* begin PAGE TEXT *

Building for the Milk-V Duo

I use a Nix-based cross-compilation environment. The upstream SDK V2 images use a statically-compiled system (no glibc available), so to build for it you need to build static binaries. You can do this by setting up cross-compilation for the riscv64-unknown-linux-musl target and then passing -static to gcc/g++ for static compilation

Vector extension support

Compilation

The SG2002 CPU used by the Milk-V uses the T-Head Vector extensions, which are a proprietary extension of the pre-standard RISC-V Vector (RVV) extension 0.7.1. Yes, this is as bad an idea as it sounds, but I guess it’s hard to complain for a 20 Euro board.

If you would normally compile using -march=rv64gcv for RVV 1.0, you should compile with -march=rv64gc_xtheadvector for T-Head CPUs like the SG2002.

Once you go beyond the basics of RVV, you will find that the T-Head Vector extensions has some missing functionality/idiosynchrasies.

Inverse square root

One thing that is missing is support for the vfrsqrt7.v instruction for reciprocal square root estimations . Unfortunately, the regular square root instruction vfsqrt.v is pretty slow, so square root + division is out for some applications. Luckily, the good old fast inverse square root estimation still works:

// Newton-Raphson iteration for inverse square root:
// y' = y * (1.5 - 0.5 * a * y * y)
inline vfloat32m8_t rsqrt_newton_raphson(vfloat32m8_t y, vfloat32m8_t a, size_t vl) {
  auto tmp = __riscv_vfmul_vv_f32m8(y, y, vl);
  tmp = __riscv_vfmul_vv_f32m8(a, tmp, vl);
  tmp = __riscv_vfmul_vf_f32m8(tmp, 0.5f, vl);
  tmp = __riscv_vfrsub_vf_f32m8(tmp, 1.5f, vl);
  return __riscv_vfmul_vv_f32m8(y, tmp, vl);
}
 
// https://en.wikipedia.org/wiki/Fast_inverse_square_root
inline vfloat32m8_t fast_rsqrt(vfloat32m8_t x, size_t vl) {
  auto i = __riscv_vreinterpret_v_f32m8_u32m8(x);
  i = __riscv_vsrl_vx_u32m8(i, 1, vl);
  i = __riscv_vrsub_vx_u32m8(i, 0x5f3759df, vl);
  auto rsqrt = __riscv_vreinterpret_v_u32m8_f32m8(i);
 
  // Adjust number of Newton-Raphson iterations depending on the
  // required accuracy.
  rsqrt = rsqrt_newton_raphson(rsqrt, x, vl);
  rsqrt = rsqrt_newton_raphson(rsqrt, x, vl);
 
  return rsqrt;
}

* end PAGE TEXT *

◆ INSTRUCTION 1 ◆
Answer these questions about the Milk-V Duo build notes:
(a) Which target does the text set up cross-compilation for?
(b) Which -march value should replace -march=rv64gcv for T-Head CPUs like the SG2002?
(c) Which instruction for reciprocal square root estimation is missing from the T-Head Vector extensions?

* begin GIVEN RECORDS *

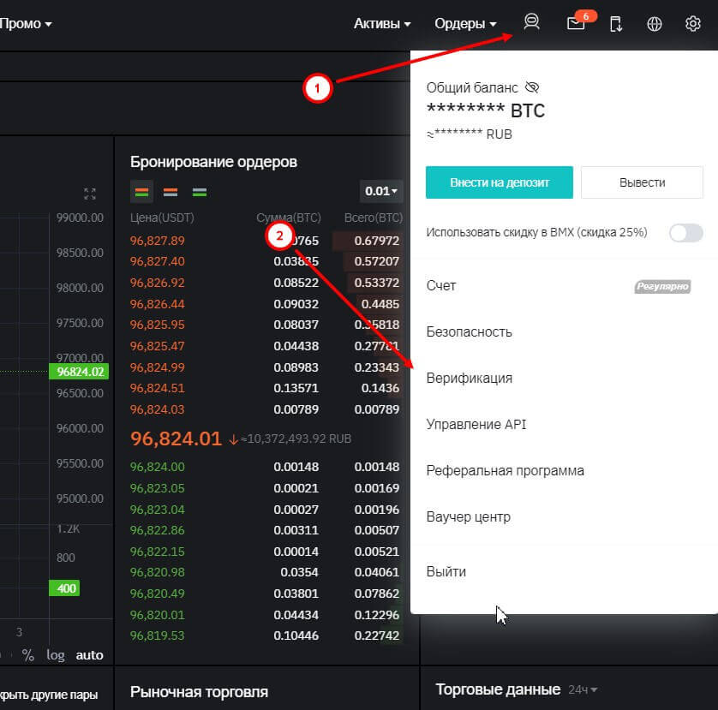Toggle hidden balance eye icon
The height and width of the screenshot is (710, 718).
[x=532, y=87]
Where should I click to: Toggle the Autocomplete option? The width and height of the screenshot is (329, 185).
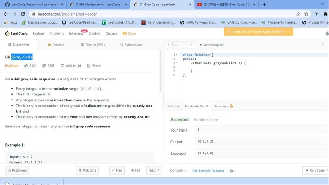212,45
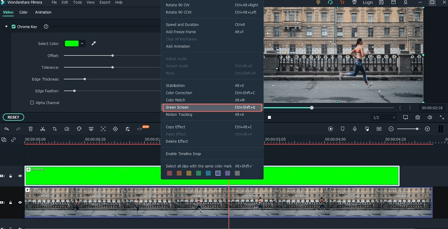Click the scissors split icon in timeline toolbar
Screen dimensions: 448x229
click(x=43, y=129)
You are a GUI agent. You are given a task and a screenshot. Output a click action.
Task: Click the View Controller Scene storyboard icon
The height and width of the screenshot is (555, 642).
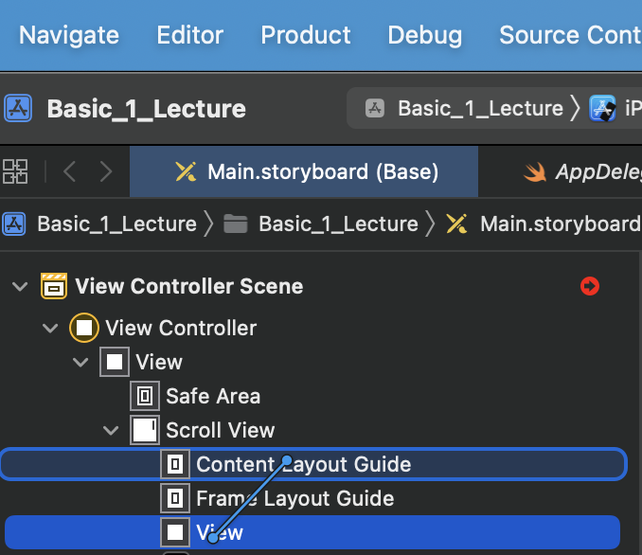[54, 286]
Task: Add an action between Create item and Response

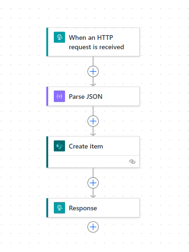Action: tap(93, 183)
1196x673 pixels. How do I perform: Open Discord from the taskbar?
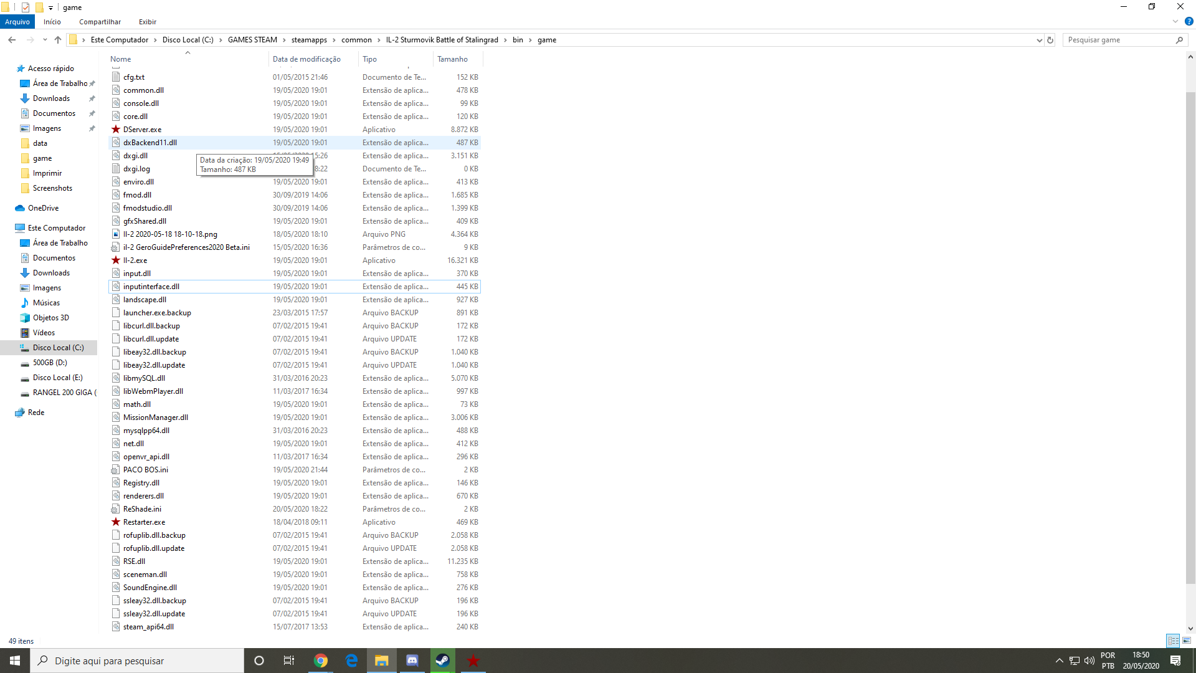(412, 661)
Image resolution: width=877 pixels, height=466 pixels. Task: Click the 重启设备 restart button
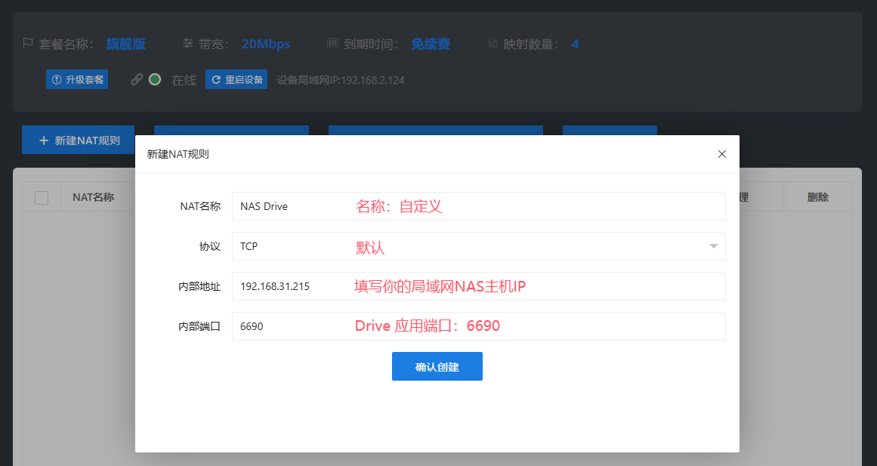(236, 79)
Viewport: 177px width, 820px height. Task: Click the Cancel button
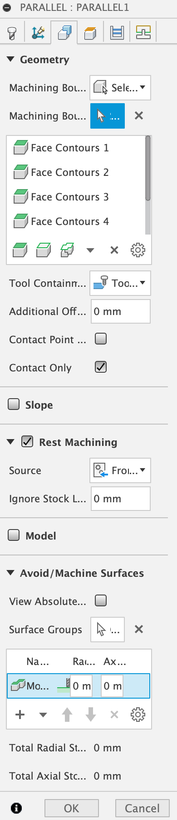[x=143, y=808]
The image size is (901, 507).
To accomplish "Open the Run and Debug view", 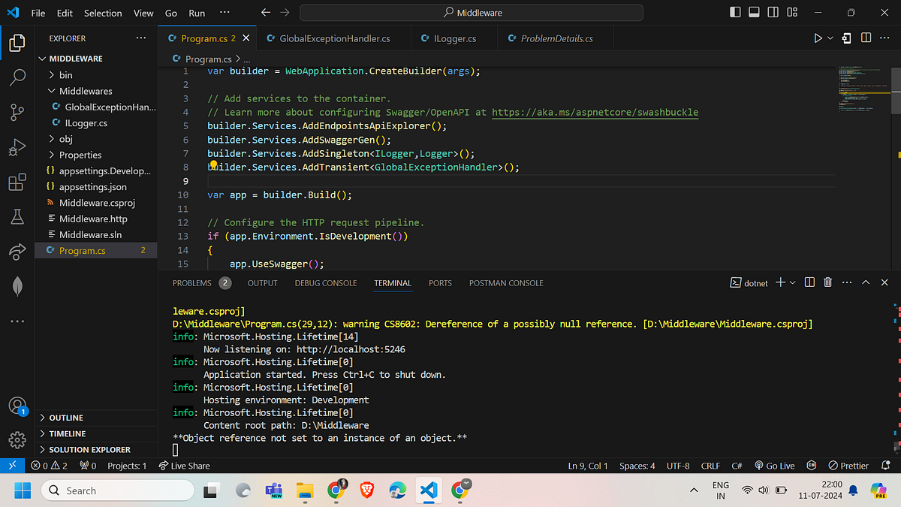I will pos(17,146).
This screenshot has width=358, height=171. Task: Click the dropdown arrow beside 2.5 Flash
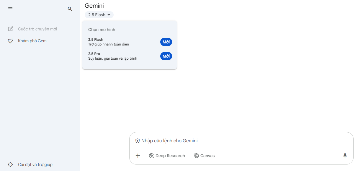109,15
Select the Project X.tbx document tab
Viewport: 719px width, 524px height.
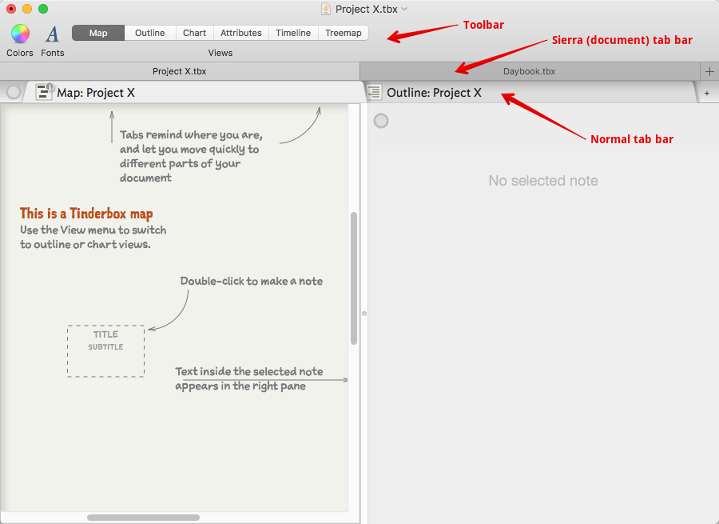tap(179, 71)
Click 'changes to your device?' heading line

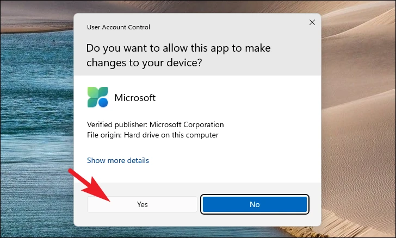coord(144,62)
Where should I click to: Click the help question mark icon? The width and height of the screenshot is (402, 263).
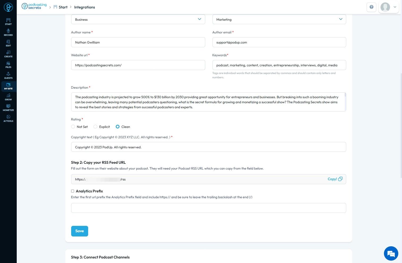[371, 7]
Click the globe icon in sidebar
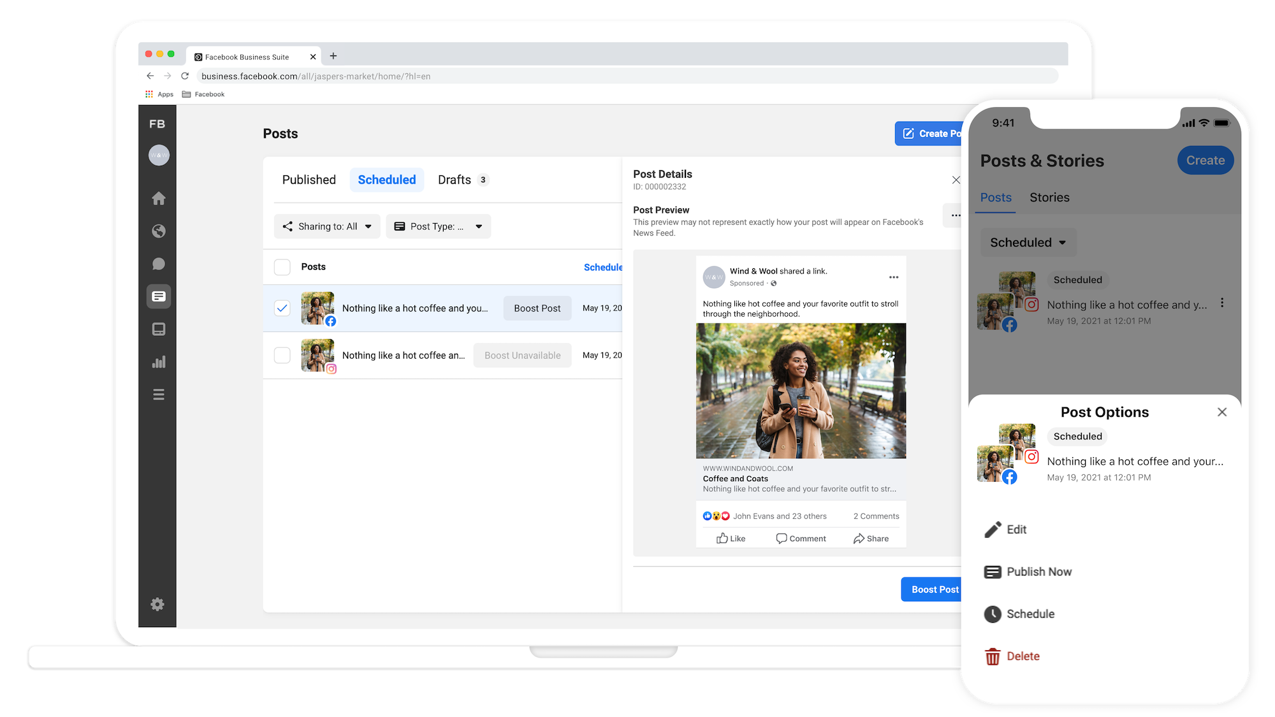The width and height of the screenshot is (1275, 717). point(159,231)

* end GIVEN RECORDS *

◆ INSTRUCTION 2 ◆
Can you copy out the records starting at the very first line and ending at the line that contains "click(x=43, y=129)", leaving the pictures out?

◆ WORKED ANSWER 1 ◆
(a) riscv64-unknown-linux-musl
(b) -march=rv64gc_xtheadvector
(c) vfrsqrt7.v

◆ WORKED ANSWER 2 ◆
Toggle hidden balance eye icon
The height and width of the screenshot is (710, 718).
[x=532, y=87]
Where should I click to: Toggle the Autocomplete option? The width and height of the screenshot is (329, 185).
212,45
Click the scissors split icon in timeline toolbar
Screen dimensions: 448x229
click(x=43, y=129)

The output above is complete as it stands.